One thing that I intrigued me was the level of complexity of the consent form as well as the intake questionnaire. I can’t understand how someone who has difficulty with English could possibly understand the form. Maybe that’s why a nurse verbally confirms all of the responses before allowing someone to proceed. I was mildly surprised to note that all donors have an opportunity to voluntarily withdraw just prior to donating blood using a “yes/no” sticker system while alone in the “room”. The nurse said that this procedure gives the donor a final “out” if the donor has any reservations about donating - either because they are afraid of the procedure or have concerns about their own eligibility for donating blood.

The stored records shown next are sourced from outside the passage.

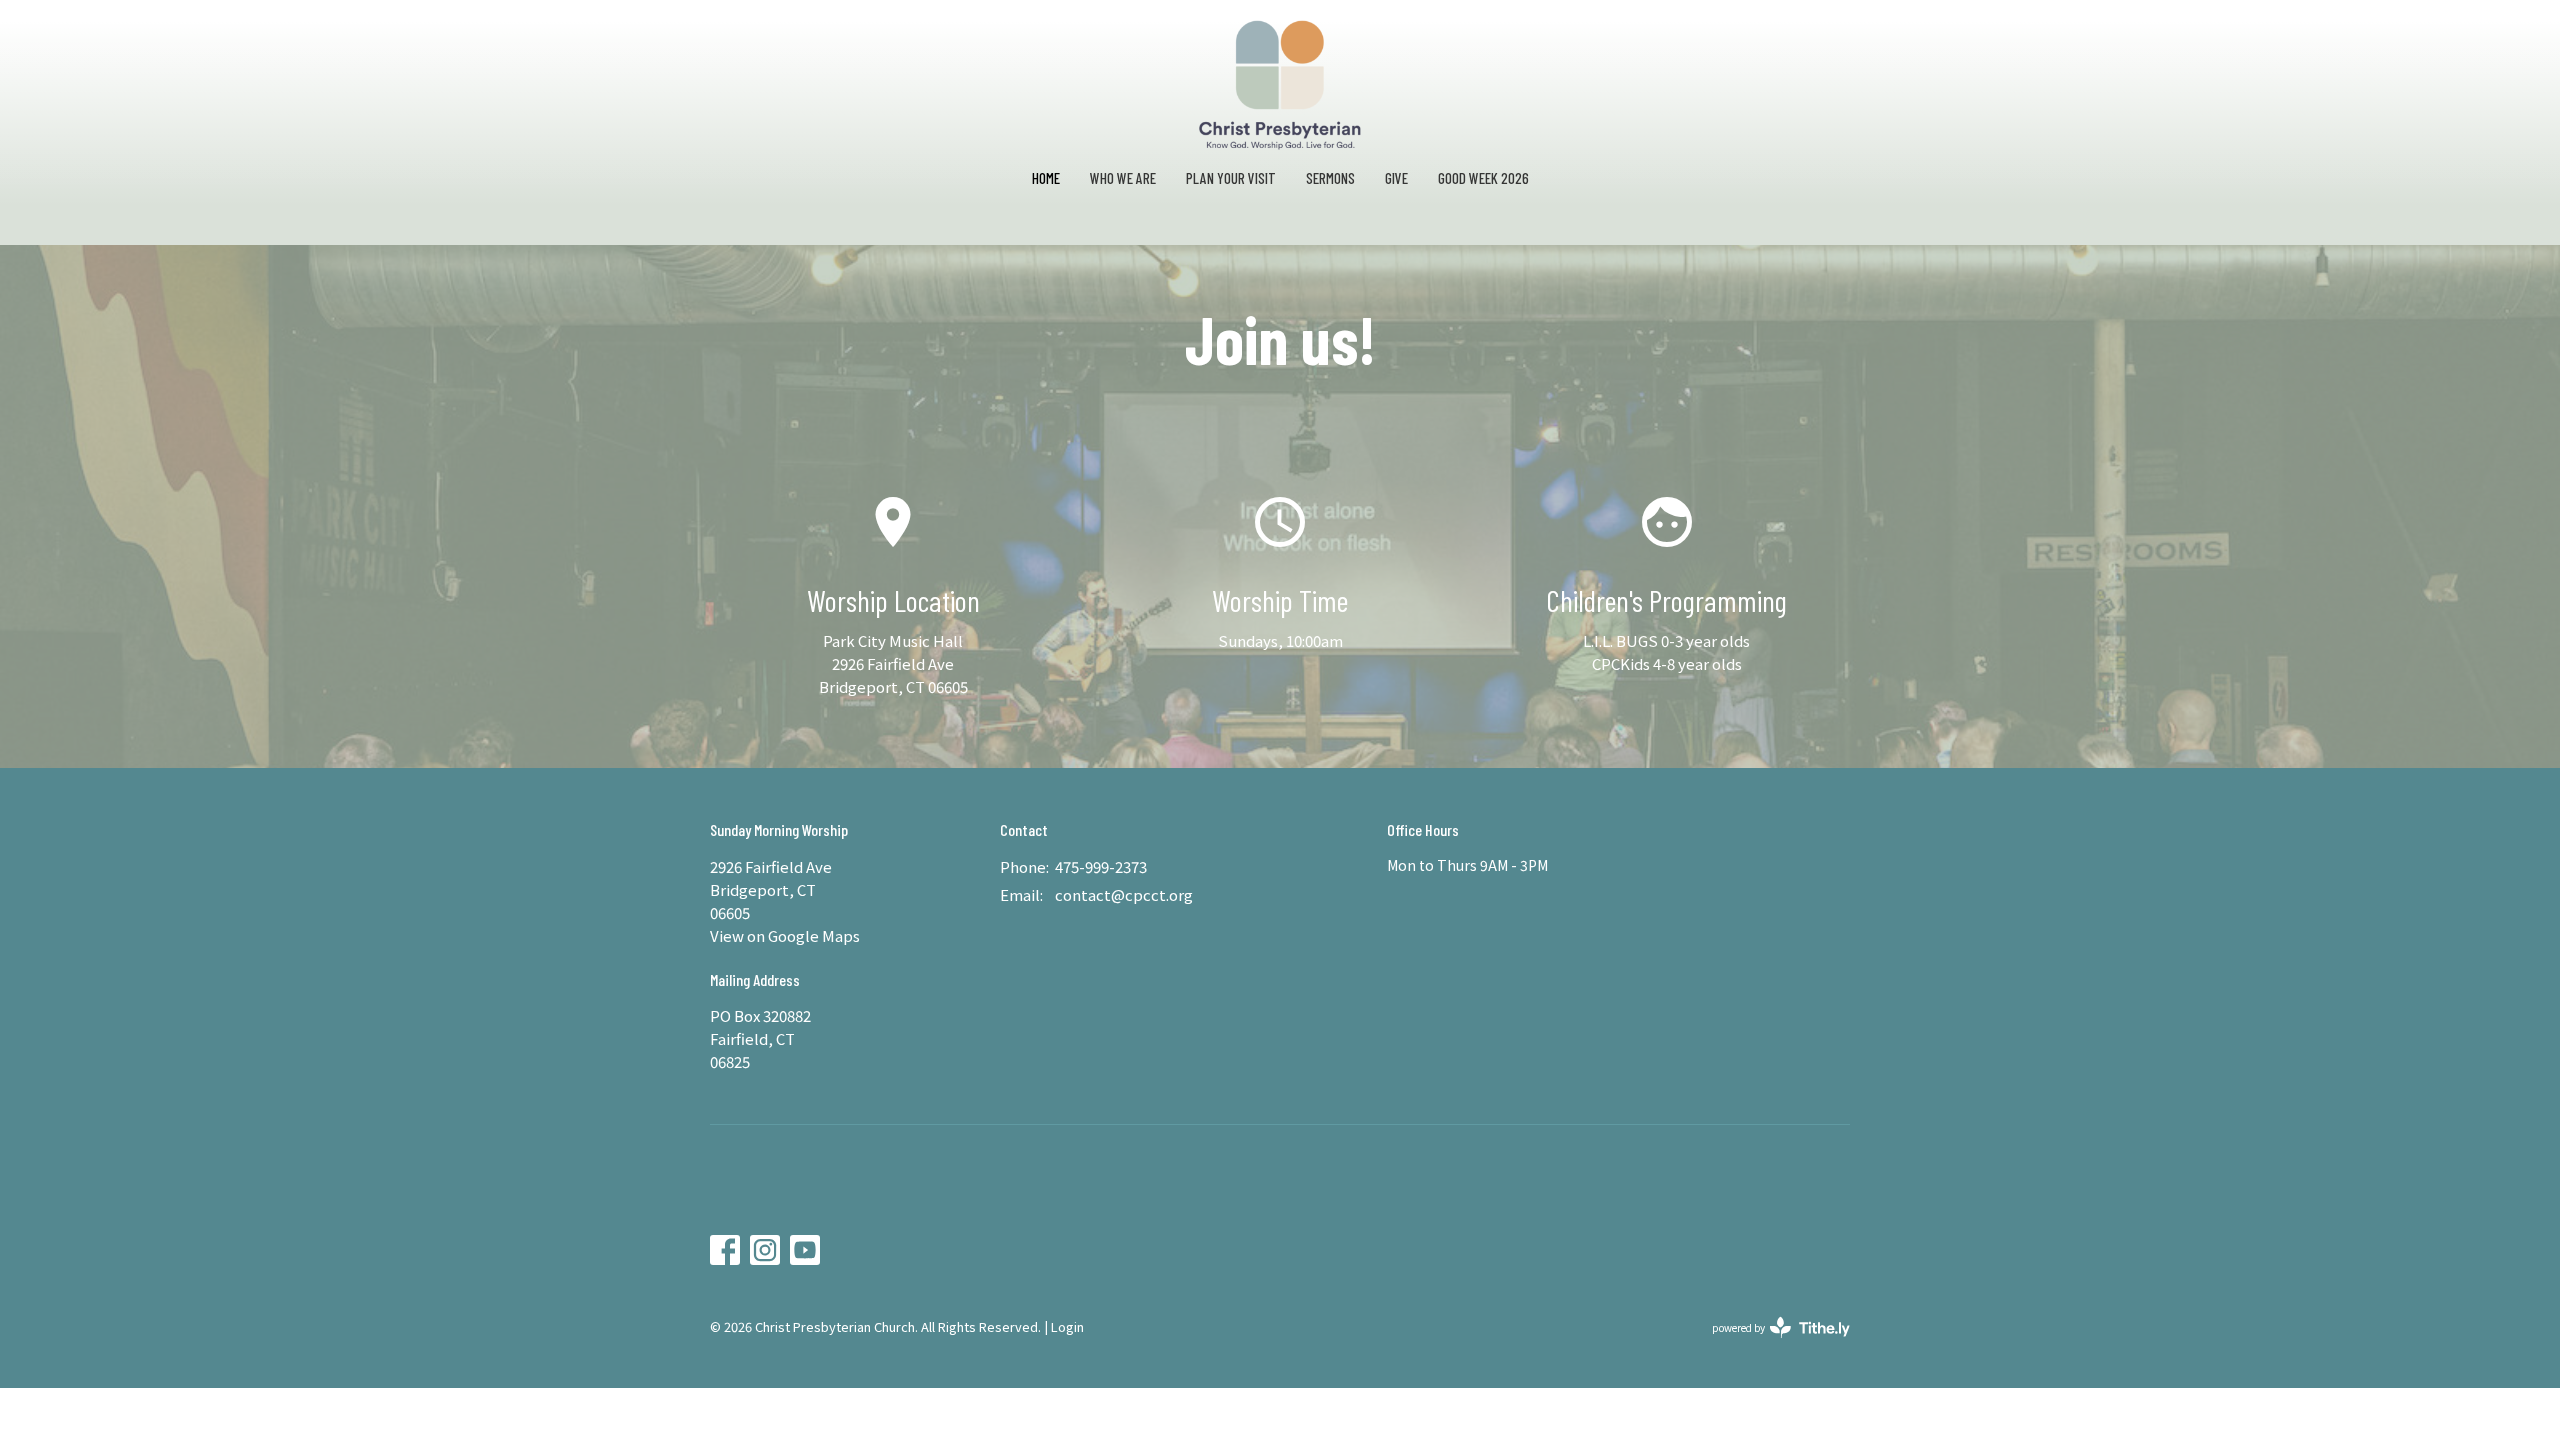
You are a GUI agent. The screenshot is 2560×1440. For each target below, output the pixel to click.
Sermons (1330, 178)
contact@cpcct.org (1124, 894)
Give (1396, 178)
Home (1046, 178)
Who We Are (1123, 178)
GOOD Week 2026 (1483, 178)
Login (1067, 1326)
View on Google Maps (785, 935)
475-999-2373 (1101, 866)
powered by (1770, 1344)
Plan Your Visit (1231, 178)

In terms of the actual blood collection itself, it wasn’t so bad. I was shocked to learn that 450mL of blood is collected (about two small cups). The blood collection only took about 15 minutes, but I spent about 50 minutes for the entire process. I was a bit disappointed because I was initially led to believe that I would only need 15 minutes, but maybe I didn’t ask the right question - how long before I can leave versus how long does it take to donate blood?

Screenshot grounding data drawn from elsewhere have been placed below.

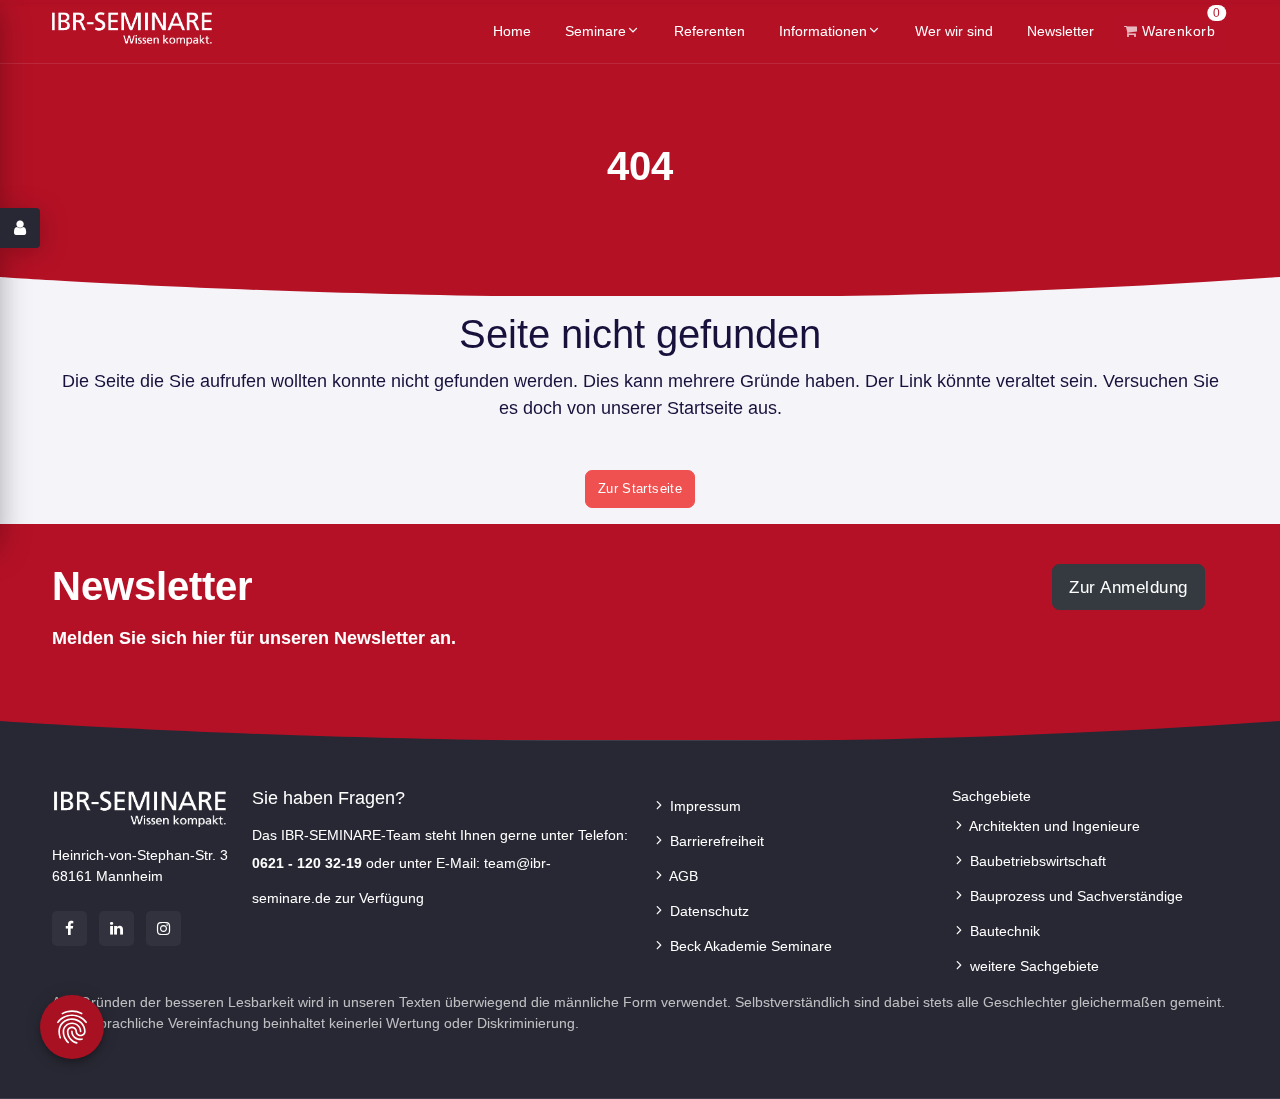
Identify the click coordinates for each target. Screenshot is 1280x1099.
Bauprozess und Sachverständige (1074, 896)
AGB (682, 876)
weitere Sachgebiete (1032, 966)
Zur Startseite (640, 488)
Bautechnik (1003, 931)
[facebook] (69, 928)
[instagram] (163, 928)
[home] (132, 28)
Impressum (703, 806)
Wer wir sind (954, 31)
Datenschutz (707, 911)
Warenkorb (1179, 25)
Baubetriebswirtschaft (1036, 861)
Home (512, 31)
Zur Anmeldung (1128, 587)
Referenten (709, 31)
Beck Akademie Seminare (749, 946)
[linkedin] (116, 928)
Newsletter (1060, 31)
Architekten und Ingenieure (1053, 826)
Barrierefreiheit (715, 841)
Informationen (823, 31)
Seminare (595, 31)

As I was lying on the cot with the tube sticking out of my arm, I was wondering if there was any opportunities to automate the process further. The only thing I can think about is having an electronic intake form. But, an electronic form means significant investments in technology with what may be very little gain. The form itself isn’t the problem. It’s having some hardware that donors can use to enter the information. Could a handheld computer be used here? I’m sure that using electronic tools could provide multi-lingual support for non-native English speakers. Part of the challenge is that much of the blood collection takes place outside of the CBS offices (e.g., malls, schools, and community centres). What type of infrastructure support would be needed to make an electronic solution work? I saw a few laptop computers that the desk clerks were using, but very little by the nurses/phlebotomists themselves.
I think the nurse is right to note that asking people in person and observing their responses is a good human check to make sure that potential donors are being truthful in their responses. Being from a research background, I was mildly interested to see that CBS encourages donors to participate in research (by collecting a small portion of their blood for testing and research projects).

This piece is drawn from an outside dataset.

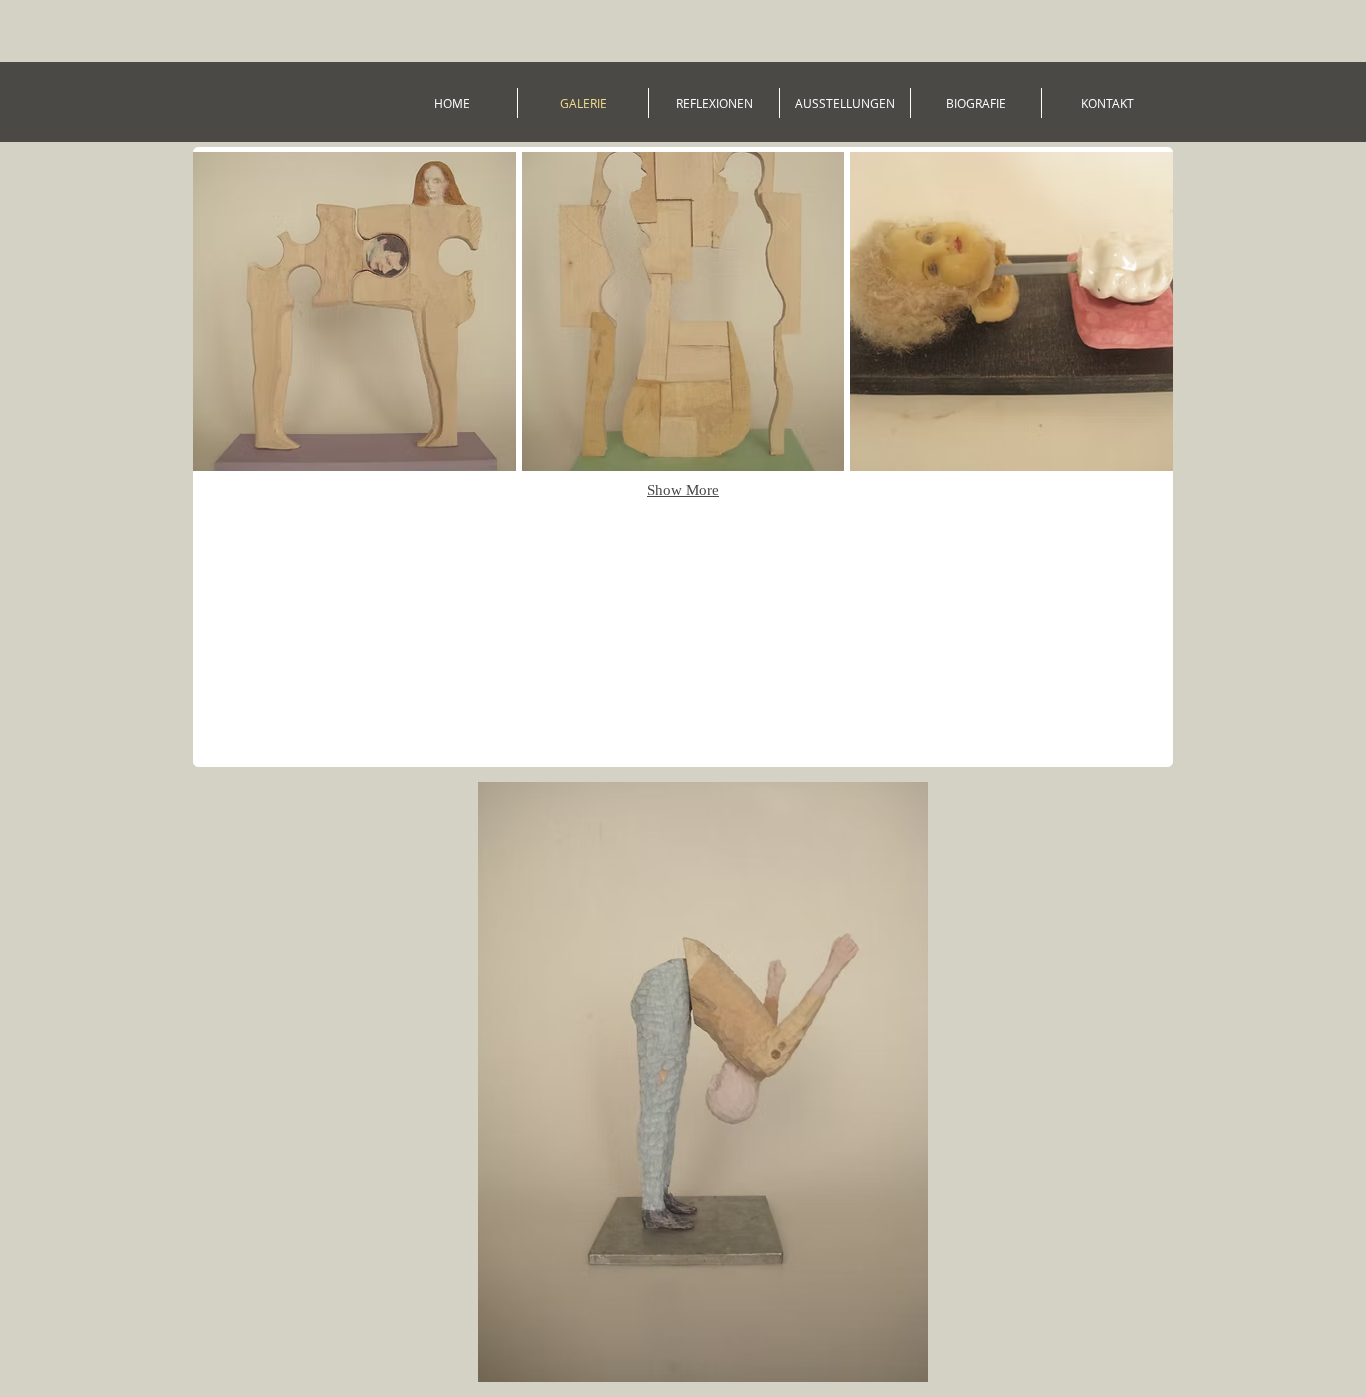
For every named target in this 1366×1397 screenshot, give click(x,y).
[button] (354, 311)
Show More (683, 490)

Oh yeah, one last thing. One of the “experienced” donors waiting beside me commented how the entire process seems to be getting longer each year. He thinks that the time will only increase because of the increased bio-terror threats. I was shocked to hear this idea, but after some thought, I realized that attacking the health system maybe a natural escalation of terrorists with the blood supply only one just insidious method. Scary thoughts…
Well, I’ll write more in two months during my next blood donation. I’m curious to see if the information they collected from me will be used. Hopefully there will not be as much demographic data collection.